Das wichtigste Kriterium, um zu beurteilen, ob ein Arzneimittel vorliegt, sei die pharmakologische Wirkung. Diese liegt laut OVG bei den Präparaten vor. Für Ginkgo-Produkte in einer Dosierung von 120 mg pro Tag sowie in einer Dosierung 80 mg pro Tag seien durch verschiedene Studien pharmakologische Effekte nachgewiesen. Daraus schlossen die Richter, dass auch die Dosierung 100 mg pro Tag pharmakologisch wirksam sein müsse. Auch Zusammensetzung, Gebrauch, Bekanntheit bei den Verbrauchern und Risiken bei der Verwendung sprächen für ein Funktionsarzneimittel.

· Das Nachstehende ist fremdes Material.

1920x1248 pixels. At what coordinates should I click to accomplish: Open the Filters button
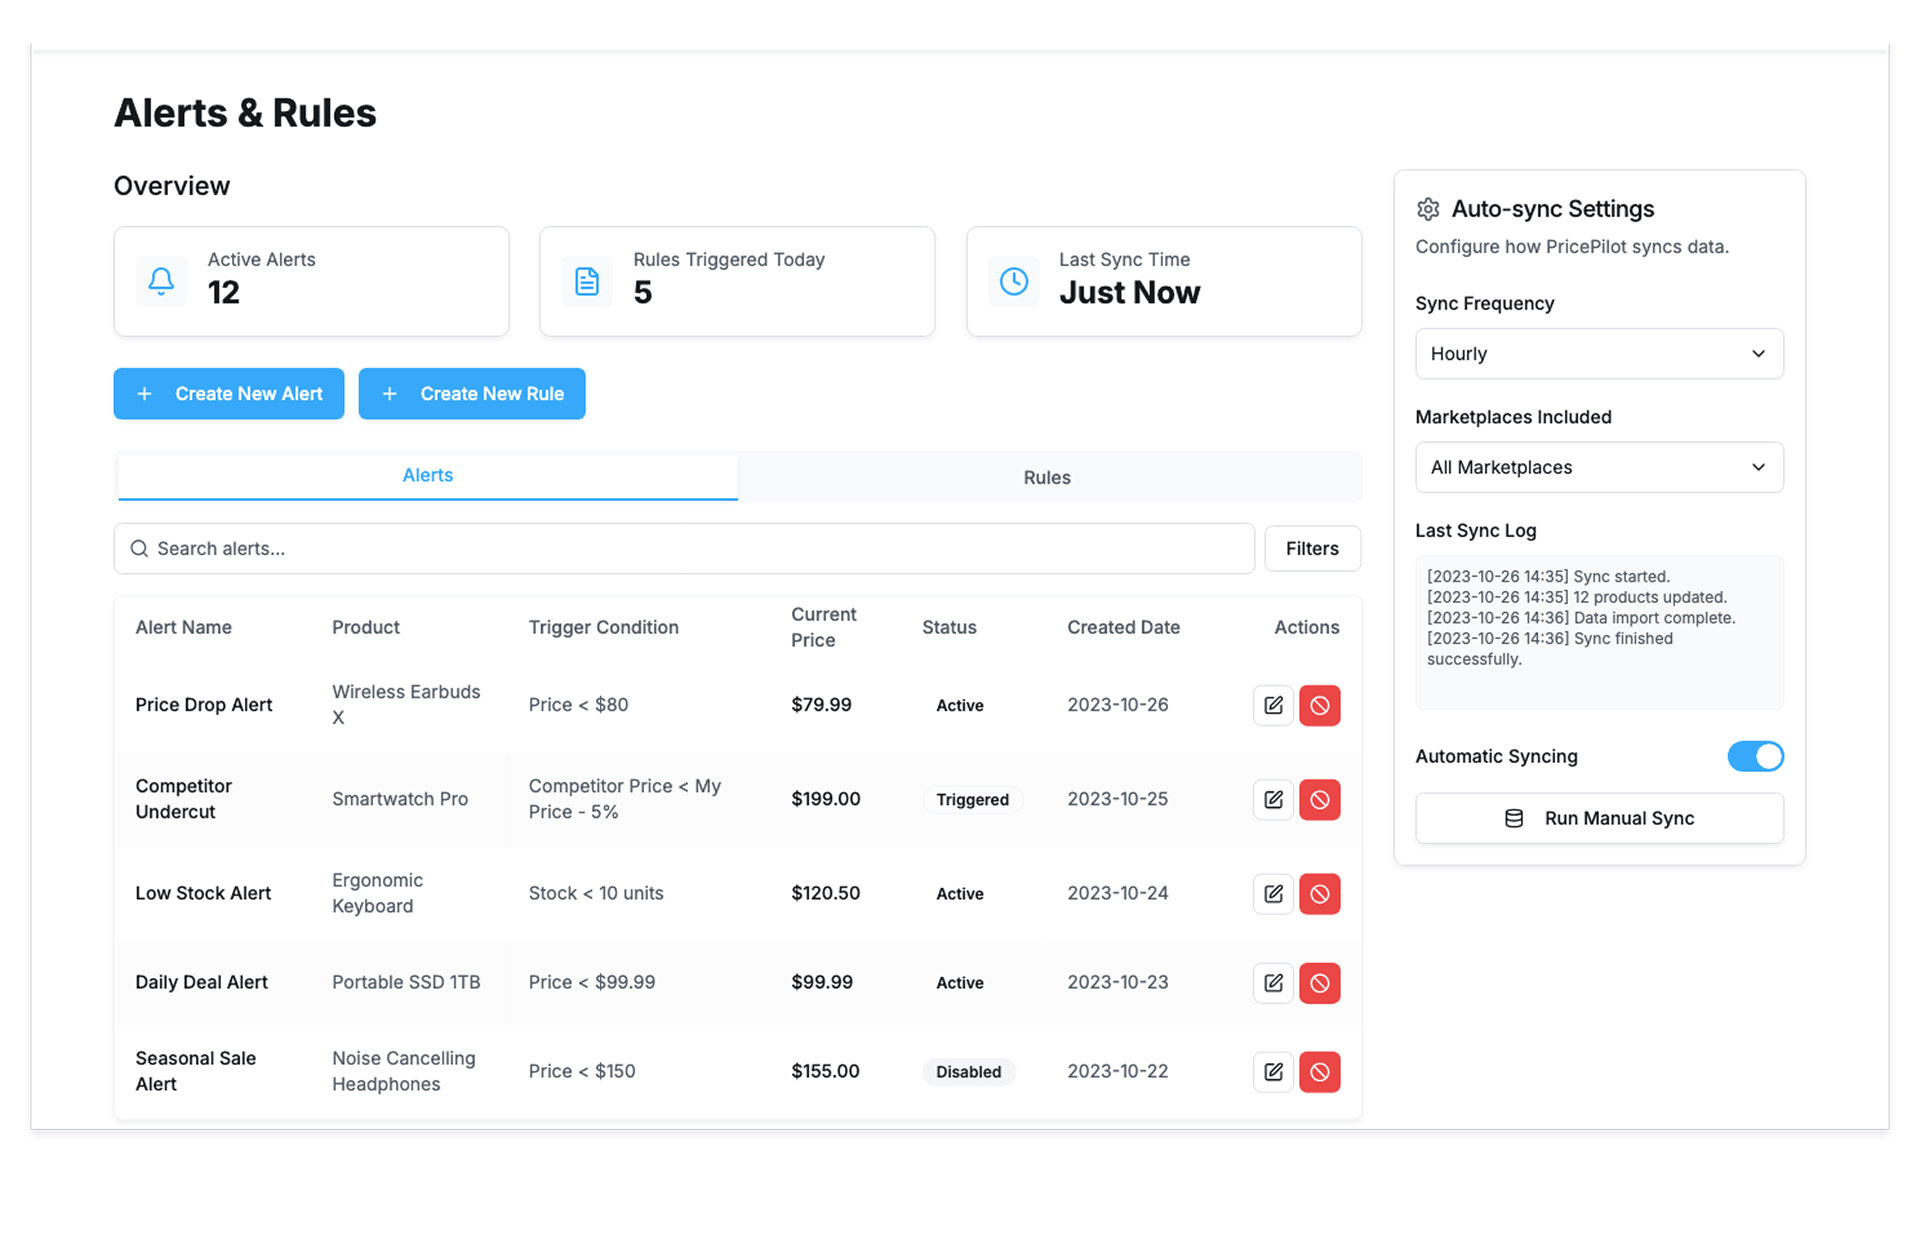pos(1311,548)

Eine pharmakologische Wirkung setze nicht zwingend den Nachweis einer therapeutischen Wirksamkeit des Produktes voraus. Entscheidend für die Abgrenzung eines Arzneimittels von einem Nahrungsergänzungsmittel anhand der pharmakologischen Wirkung seien der Nachweis der Ursache-Wirkungs-Beziehung und das Wirkungsmaß.
Beim österreichischen Hersteller ist man über das Urteil nicht erfreut. In Deutschland gebe es immer wieder Diskussionen über Ginkgo-Präparate. „Es wird versucht, die Produkte in die Arzneimittelecke zu stellen“, so Gall. „Die Frage ist, welche Interessen stecken dahinter?“ Seine Ginkgo-Kapseln werden in Deutschland auch ohne Allgemeinverfügung vorerst weiter vertrieben. Das Unternehmen hat Nichtzulassungsbeschwerde eingelegt.

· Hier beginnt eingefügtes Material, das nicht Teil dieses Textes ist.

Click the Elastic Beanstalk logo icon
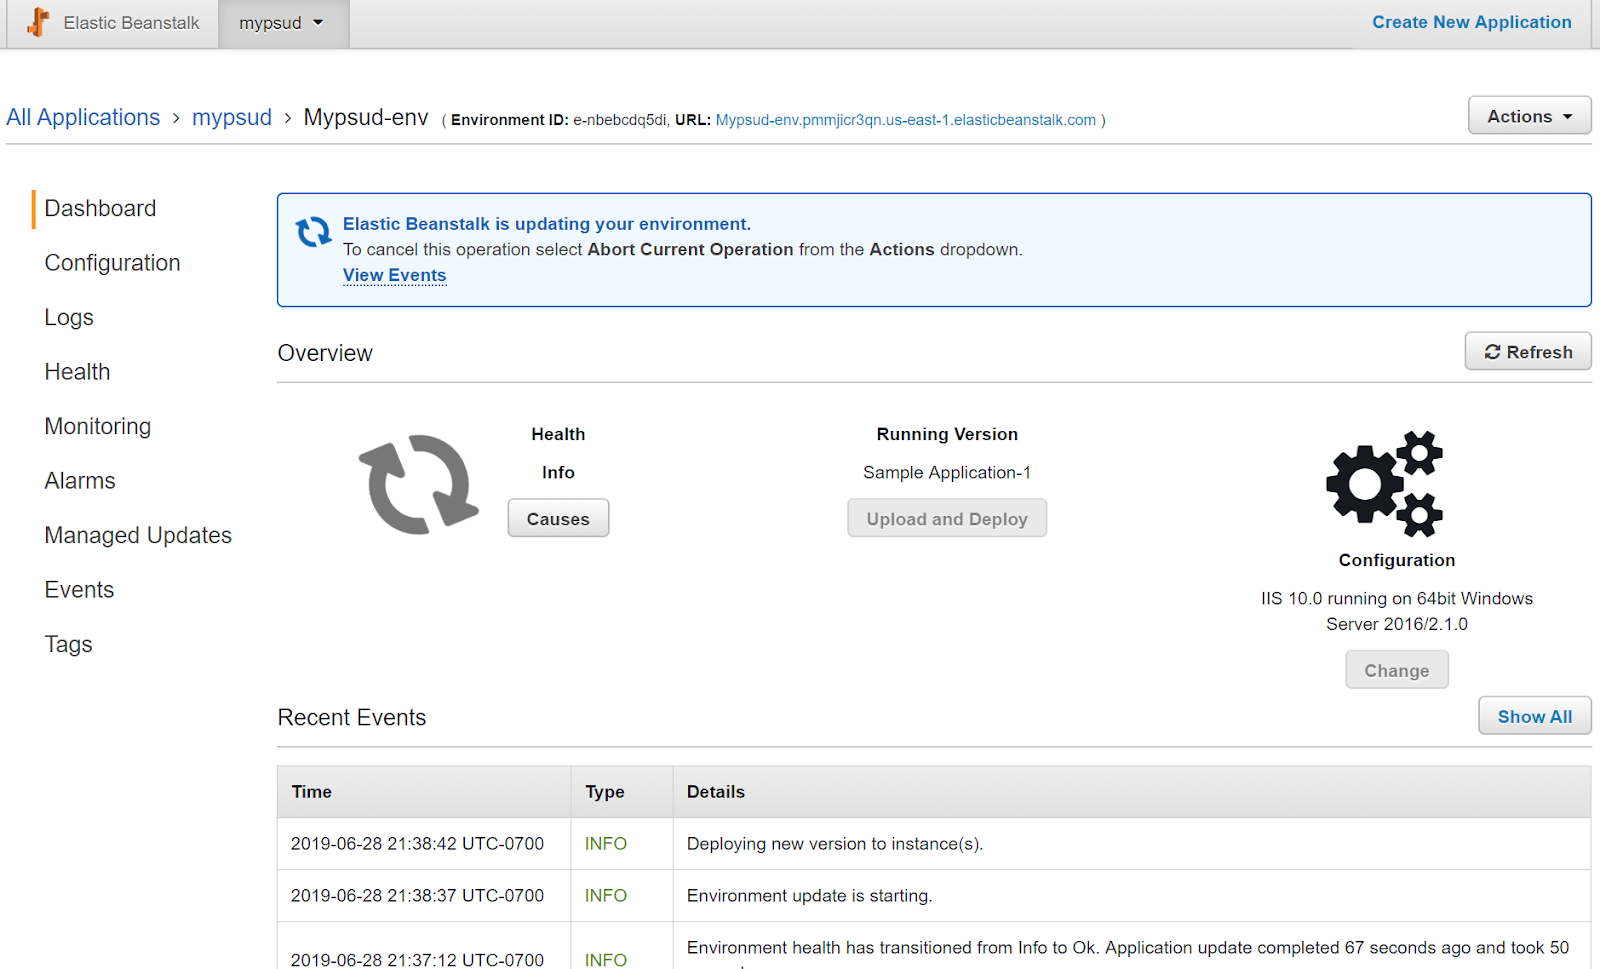Screen dimensions: 1600x969 coord(37,21)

In einem zivilrechtlichen Verfahren hatte das Oberlandesgericht Hamm bereits 2016 geurteilt, dass Extrakt mit 100 mg Ginkgo eine pharmakologische Wirkung hat. Im konkreten Fall ging es um das NEM „Klosterfrau Ginkgo Plus“. Dem Kölner Hersteller wurde untersagt, das Produkt weiter ohne Zulassung in Verkehr zu bringen und zu bewerben. Der Fall ging nicht zum Bundesgerichtshof (BGH); stattdessen durfte Klosterfrau die Produkte bis Ende 2017 abverkaufen. Vorausgegangen war ein jahrelanger Rechtsstreit mit dem Konkurrenten Schwabe.
Von den zuletzt 195 Millionen Euro Umsatz auf Basis der Apothekenverkaufspreise (AVP) entfallen 46 Prozent auf Schwabes Tebonin. Neben den Varianten mit 40, 80 und 120 mg gibt es seit 2008 „Tebonin konzent“ mit 240 mg und seit 2013 „Tebonin 120 mg bei Ohrgeräuschen“. Laut Insight Health ist Tebonin die Nummer 2 unter den OTC-Produkten im Versandhandel; fast ein Viertel des Umsatzes entfällt bei dem Schwabe-Produkt auf diesen Vertriebskanal.

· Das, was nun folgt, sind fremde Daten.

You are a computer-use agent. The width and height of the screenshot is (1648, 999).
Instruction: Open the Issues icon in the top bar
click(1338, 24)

Gingium (Hexal) kommt auf 31 Prozent, Ginkobil Ratiopharm auf 16 Prozent und Ginkgo-Maren (Krewel Meuselbach) auf 3 Prozent. Der Rest verteilt sich auf Produkte von Klinge (Binko), 1A Pharma, Sandoz, KSK (Kaveri) und die Schwabe-Zweitmarken Rökan und Craton.